AI generates larger pull requests. Larger pull requests bring more bugs.

When companies start tracking engineer token consumption on internal leaderboards, something has gone wrong in the measurement chain.
Stephen Poletto, Field CTO at Span, used his CTO Craft Con talk in Toronto to argue that the AI tooling wave has arrived with a familiar problem attached: organizations are reaching for the most legible metric available rather than the most meaningful one.
The result is a rerun of every previous failed attempt to quantify developer productivity, but this time with a pretty substantial compute bill.
Burn, baby, burn
Poletto opened with a data point that frames the problem neatly. Uber and ServiceNow both burned through their entire annual AI token budgets within the first five months of the year. That pace of consumption is being held up in some quarters as a sign of healthy adoption.
Poletto’s position is that it mostly signals a measurement vacuum.
Just because you’re spending money and using these things doesn’t necessarily mean that you’re producing better outcomes. That’s the issue that I have with tokenmaxxing.
The leaderboard dynamic at Meta, where engineers were reportedly running expensive jobs purely to rank well on an internal token-consumption meter, illustrates the trap cleanly. Poletto named it directly: Goodhart’s Law.

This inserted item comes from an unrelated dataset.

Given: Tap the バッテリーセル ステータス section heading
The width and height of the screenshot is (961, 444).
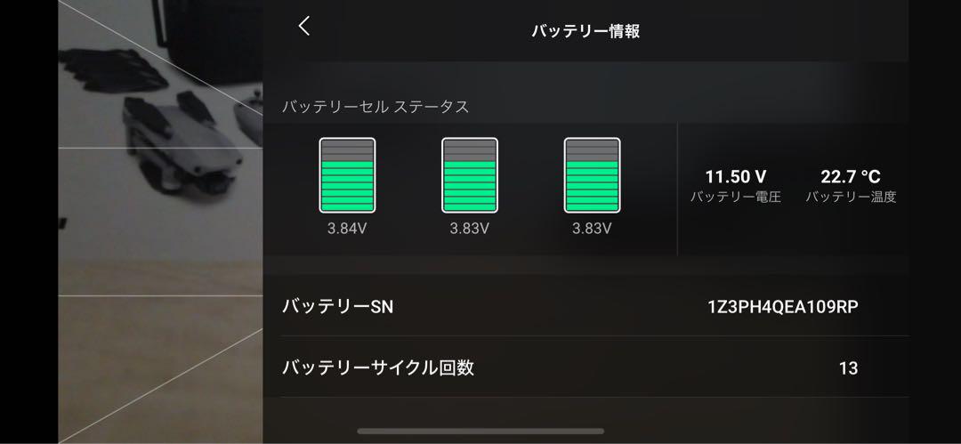Looking at the screenshot, I should tap(376, 107).
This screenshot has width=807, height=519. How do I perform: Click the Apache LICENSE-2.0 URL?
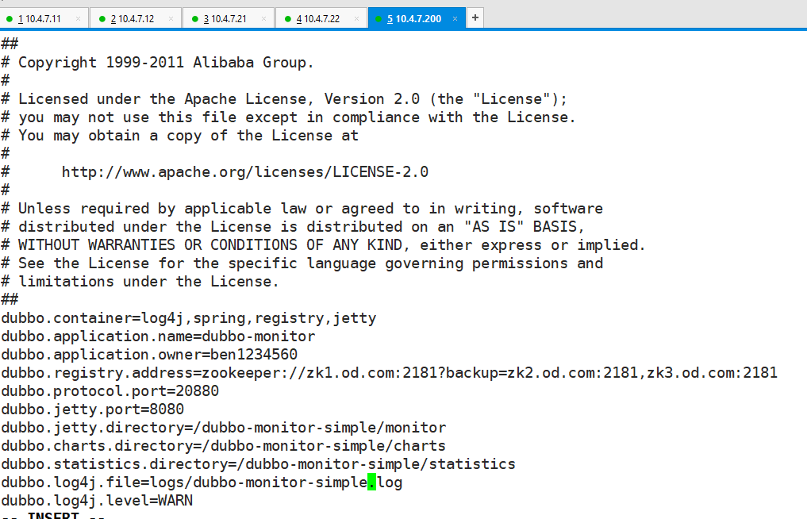tap(244, 172)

Coined by British economist Charles Goodhart in 1975, it’s completely applicable to the 2026 problem: when a measure becomes a target, it ceases to be a good measure. Or, in today’s words: Set token usage as a goal and people will optimize for token usage, not for shipping software that works.

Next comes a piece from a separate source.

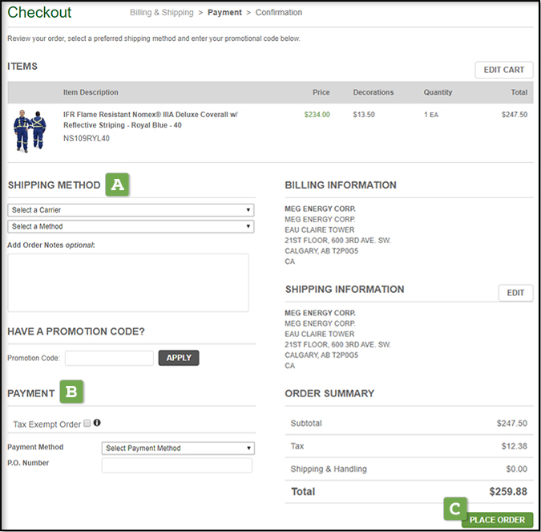
Task: Go to Billing & Shipping breadcrumb step
Action: [x=161, y=13]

This isn’t a new failure mode. Poletto traced the same pattern through lines of code, pull request counts, and story points, each of which generated its own gaming behavior when elevated to headline metric status. Tokenmaxxing, in his framing, is:
The same old pitfalls of trying to quantify developer productivity all over again.
The alternative he proposed is a ratio: customer value delivered against the total cost of producing it, headcount, tooling, and token spend included. DORA metrics and PR throughput are not useless, he argued, but they measure the inside of the system, not its output. Treating them as primary goals disconnects engineering effort from the outcomes the business actually cares about.
What about controling the PR size?

Span’s own benchmark data, drawn from its customer base, puts some numbers around where teams currently sit. About half to two-thirds of net new code is now AI-generated, up from 10 to 20 percent a year ago. PR throughput is running at roughly 1.7 times pre-AI rates. Neither figure, by itself, says anything about whether those teams are delivering more value to customers.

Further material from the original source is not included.